The commander felt a dull twinge of guilt as he realized that the thought had never crossed his mind. “No, I don’t. I’m sorry.”

“It’s all right. I expected as much.” Still gazing out at the feathery clouds, she shook her head. “Little boys playing in minefields … The world is awfully screwed up right now, isn’t it?”

“I think the world is always screwed up in one way or another. We’re just now getting around to finding out about some of it. Those mines have been there for decades, and they’ll probably be there for decades longer, no matter what we do or don’t do about it.” As the words left his mouth, he heard the ringing pessimism in them, and regretted speaking at all. Of all people, she didn’t deserve to bear his frustrations. But as she turned back to look at him, there was very little sadness in her eyes.

“Maybe. But who was it that said ‘all that is needed for the forces of evil to triumph in this world is for men of good will to do nothing’?”

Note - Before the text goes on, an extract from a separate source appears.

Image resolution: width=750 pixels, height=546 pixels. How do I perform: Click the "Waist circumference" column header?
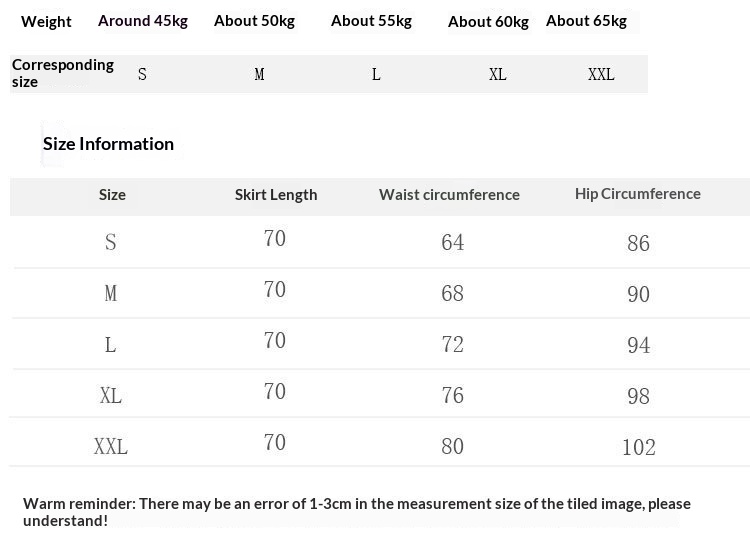click(x=449, y=195)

Not for the first time, he was impressed by her quiet strength. “Women of good will are pretty good, too.” Harm met her gaze and offered a small smile. “I don’t remember who said it first. But I’m glad you said it again.”

0827 EDT
JAG Headquarters
Falls Church, Virginia


“Tiner, where is Lieutenant Sims?”

Petty Officer Tiner looked up at the petite yet utterly intimidating figure in front of his desk and swallowed hard. “Um, ma’am, I don’t know. Maybe she took a personal day today?”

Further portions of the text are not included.